**WORK INSTRUCTIONS**
Every line of the records below that holds the word "size" belongs in the answer.

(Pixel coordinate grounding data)
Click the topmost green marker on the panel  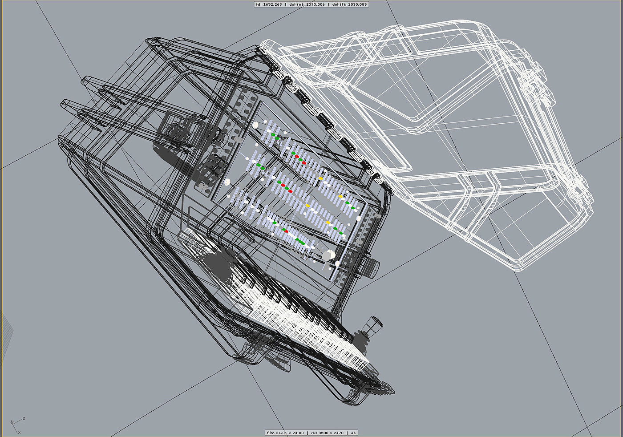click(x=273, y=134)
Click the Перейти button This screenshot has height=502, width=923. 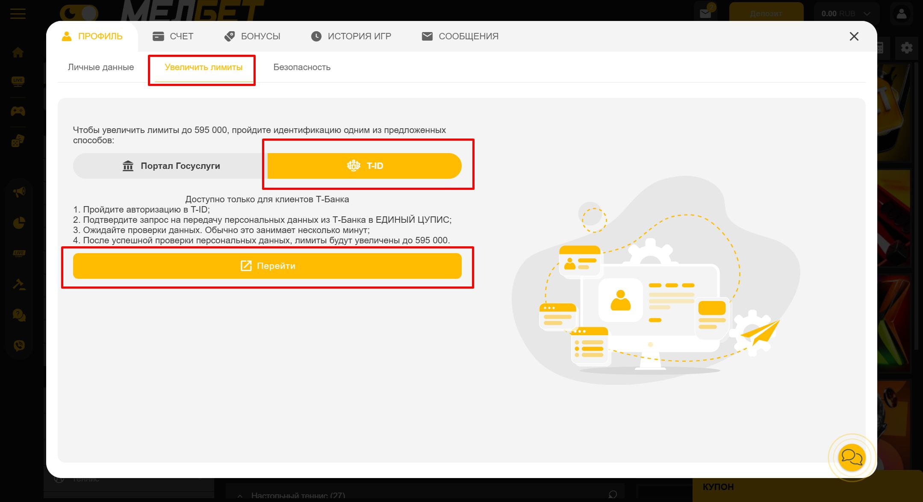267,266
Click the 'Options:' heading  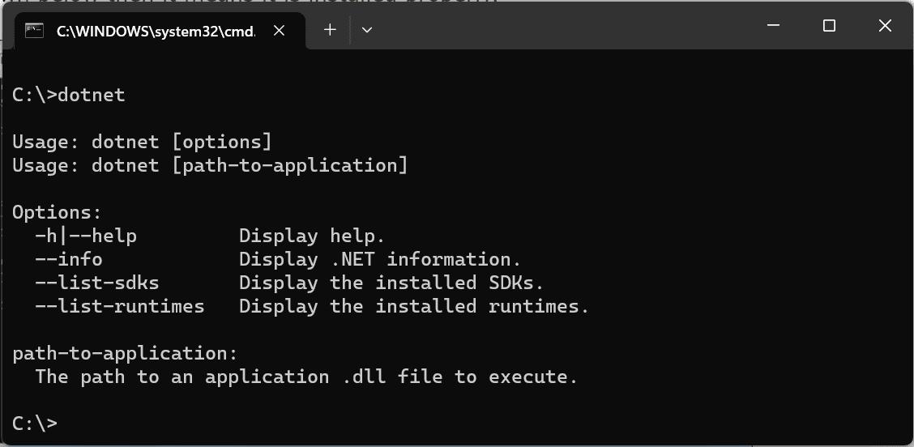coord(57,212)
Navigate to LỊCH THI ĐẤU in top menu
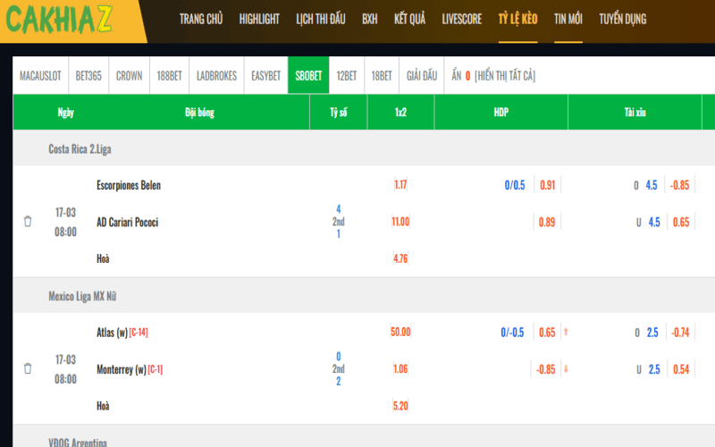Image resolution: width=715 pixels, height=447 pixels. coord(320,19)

==

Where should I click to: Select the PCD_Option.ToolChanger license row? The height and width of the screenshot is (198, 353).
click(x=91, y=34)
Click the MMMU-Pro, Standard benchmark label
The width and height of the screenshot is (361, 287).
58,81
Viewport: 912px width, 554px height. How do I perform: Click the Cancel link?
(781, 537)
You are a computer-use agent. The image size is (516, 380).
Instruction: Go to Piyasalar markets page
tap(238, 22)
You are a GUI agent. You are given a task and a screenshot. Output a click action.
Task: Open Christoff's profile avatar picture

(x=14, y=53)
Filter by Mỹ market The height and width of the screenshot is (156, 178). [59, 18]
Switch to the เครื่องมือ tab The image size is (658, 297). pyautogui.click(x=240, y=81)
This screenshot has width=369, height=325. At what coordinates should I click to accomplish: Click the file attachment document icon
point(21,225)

**THE COMPLETED TASK**
You are a computer-use agent. The image size is (516, 380).
Switch to the เครื่องมือ tab The image size is (658, 297). pyautogui.click(x=240, y=81)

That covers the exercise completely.